В Грозном иду к разведчикам, знакомым по прошлым командировкам. Разведбат живет отдельно ото всех, в палаточном лагере. По сравнению с Ханкалой здесь хрущобы. Некогда добро наживать — разведка, спецназ и ФСБ завалены работой по горло. Но все–таки и здесь потихоньку быт обустраивается — появились холодильники, телевизоры, столы–стулья.

Разведчики пьют водку. Первые минуты радуемся встрече. Но все ждут, когда я спрошу. И я спрашиваю: «Ну как тут?» И вот уже взгляды тяжелеют, а глаза наполняются ненавистью, болью и непреходящей депрессией. Через минуту они уже ненавидят всех, включая меня. С каждым словом разведчики все больше погружаются в безумство, речь переходит в горячечную скороговорку: «Ты напиши, корреспондент, напиши».

— Скажи, почему вы ничего не пишете о потерях? Только в нашем батальоне уже семь убитых и шестнадцать раненых.

— Война продолжается, мы из рейдов не вылезаем. Только что приехали, двадцать два дня в горах провели. Ночь отдыхаем здесь и завтра снова на двадцать суток в горы.

— А, не платят тут ни хрена. Смотри, двадцать два дня умножить на триста человек — уже шестьсот шестьдесят человеко–дней получается. Это только за этот рейд. Реально в месяц на бригаду выходит тысячи три боевых дней. А в штабе свой лимит: закрывать максимум семьсот. Я ходил, узнавал.

— Самое трудное будет — домой возвращаться. Чего мне там делать, в дивизии? План- конспекты писать? Не нужны мы там никому, понимаешь. А, плевать, дослужить бы свое, получить квартиру, и на хрен все.

И вот уже я узнаю в них себя. И снова все то же поле встает перед моими глазами. И где- то за городом так знакомо долбит горы одинокая «саушка». И темы для разговоров не изменились ни на слово: голод, холод и смерть. Да тут НИЧЕГО не изменилось! Не обманулся я.

Омут бойни затянут тонкой корочкой показного льда мира. На нем нарисован президент в разных ракурсах, а для удобства ходьбы проложены ровные бетонные дорожки. Лед пока держит, но может треснуть в любой момент.

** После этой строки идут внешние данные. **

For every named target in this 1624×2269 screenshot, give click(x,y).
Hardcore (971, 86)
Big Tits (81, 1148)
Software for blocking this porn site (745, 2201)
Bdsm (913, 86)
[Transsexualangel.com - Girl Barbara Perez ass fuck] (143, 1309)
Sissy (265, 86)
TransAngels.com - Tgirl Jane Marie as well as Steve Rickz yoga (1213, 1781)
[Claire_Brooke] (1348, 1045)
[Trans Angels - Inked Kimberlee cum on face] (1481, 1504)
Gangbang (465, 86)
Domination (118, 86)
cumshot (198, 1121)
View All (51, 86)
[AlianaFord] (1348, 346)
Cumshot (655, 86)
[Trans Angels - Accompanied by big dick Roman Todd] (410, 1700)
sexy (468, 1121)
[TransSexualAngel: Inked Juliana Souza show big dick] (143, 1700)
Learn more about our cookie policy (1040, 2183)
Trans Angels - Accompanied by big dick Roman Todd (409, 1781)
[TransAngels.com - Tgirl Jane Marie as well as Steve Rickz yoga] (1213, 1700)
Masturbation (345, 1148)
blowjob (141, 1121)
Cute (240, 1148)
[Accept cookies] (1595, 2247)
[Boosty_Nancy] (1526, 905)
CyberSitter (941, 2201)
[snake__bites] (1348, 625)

А подо льдом второй год подряд спивается обезумевшая от рейдов и крови разведка. И тычется в кромку, и хочет взломать лед и вылезти отсюда, забрать жену, детей, уехать к чертовой матери, начать жизнь заново, без войны, не убивая чужих и не хороня своих. И не может. Приросла к Чечне намертво.

И дедовщина в этом палаточном лабиринте просто махровая, никто не уследит, что делается в брезентовых закоулках. Да никто и не следит. Зачем? Все равно они все умрут. И патроны так же отправляются сумками в Грозный, и постоянный зубовный скрежет заливается гекалитрами водки, и исправно снабжаются разорванным человеческим мясом госпиталя. Страх и ненависть продолжают править этой землей.

И все так же пахнет солярой и пылью.

И вот я снова в Моздоке, снова стою на этом поле.

Семь лет — почти треть моей жизни, чуть меньше. Человек треть жизни проводит во сне, а я — в войне.

Ничего не изменилось на этой взлетке за семь лет и не изменится. Пройдет еще семь лет, и еще семь, и все те же палатки будут стоять на этом месте, и около фонтанчика с водой будут толпиться люди, и винты вертушек будут крутиться не останавливаясь.

Я закрываю глаза и чувствую себя муравьем. Нас сотни тысяч, стоявших на этом поле. Сотни тысяч жизней, таких разных и похожих, проходят у меня перед глазами. Мы были здесь, жили и умирали, и похоронки на нас летели во все концы России. Я един с ними, и все мы едины с этим полем. В каждом городе, куда пришла похоронка, умерла часть меня. В каждой паре глаз, бездонных, выжженных войной молодых глаз остался кусок этого поля.

Иногда я узнаю эти глаза, подхожу. Нечасто. Летом, когда по душной улице проедет грузовик, а запах соляры смешается с пылью и станет немного тоскливо:

— Братишка, дай закурить… Где воевал–то?

Обелиск

Псков. Первое марта. Кладбище «Орлецы».

На улице очень морозно. Меж мраморных плит гуляет холодный ветер, пробирает насквозь. Я зябко ежусь, кутаюсь в воротник.